When they arrived in Rome, an audience of the senate was granted them in the Capitol. There, when Titus Manlius the consul, by direction of the senate, required of them not to make war on their confederates the Samnites, Annius, as if
he had taken the Capitol by arms as a victor, and were not addressing them as an ambassador protected by the law of nations, says:
“It were time, Titus Manlius, and you, conscript fathers, to cease at length treating with us on a footing of superiority, when you see Latium in a most flourishing state by the bounty of the gods in arms and men, the Samnites being vanquished in war, the Sidicinians and Campanians our allies, the Volscians now united to us in alliance, and that your own colonies even prefer the government of Latium to that of Rome.
But since ye do not bring your minds to put an end to your arbitrary despotism, we, though able by force of arms to vindicate the independence of Latium, yet will make this concession to the ties of blood between us, as to offer terms of peace on terms
of equality for both, since it has pleased the immortal gods that the strength of both is equalized.
One of the consuls must be selected out of Rome, [p. 509]
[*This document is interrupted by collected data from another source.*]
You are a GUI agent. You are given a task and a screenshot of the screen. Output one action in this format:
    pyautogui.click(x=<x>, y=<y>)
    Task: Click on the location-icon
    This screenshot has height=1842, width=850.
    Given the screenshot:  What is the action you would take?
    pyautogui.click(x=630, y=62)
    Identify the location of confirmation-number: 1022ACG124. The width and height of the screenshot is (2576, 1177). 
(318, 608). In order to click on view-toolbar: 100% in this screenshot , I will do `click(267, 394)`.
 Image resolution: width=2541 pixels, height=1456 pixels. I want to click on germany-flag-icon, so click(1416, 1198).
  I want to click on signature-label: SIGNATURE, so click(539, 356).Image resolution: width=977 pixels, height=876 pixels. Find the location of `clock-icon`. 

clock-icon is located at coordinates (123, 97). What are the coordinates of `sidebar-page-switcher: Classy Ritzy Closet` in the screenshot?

the other out of Latium; an equal portion of the senate must be from both nations; we must be one people, one republic; and that the seat of government may be the same, and we all may have the same name, since the concession must be made by the one party or other, let this, and may it be auspicious to both, have the advantage of being the mother country, and let us all be called Romans.”
It so happened that the Romans also had a consul, a match for this man's high spirit; who, so far from restraining his angry feelings, openly declared, that if such infatuation took possession of the conscript fathers, that they would receive laws from a man of Setia, he would him- self come into the senate armed with a sword, and would slay with his hand any Latin whom he should see in the senate- house.
And turning to the statue of Jupiter, “Hear thou, Jupiter,” says he, “hear these impious proposals; hear ye them, Justice and Equity.
Jupiter, art thou to behold foreign consuls and a foreign senate in thy consecrated temple, as if thou wert a captive and overpowered? Were these the treaties which Tullus, a Roman king, concluded with the Albans, your forefathers, Latins, and which Lucius Tarquinius subsequently concluded with you?
Does not the battle at the Lake Regillus occur to your thoughts? Have you so forgotten your own calamities and our kindnesses towards you?”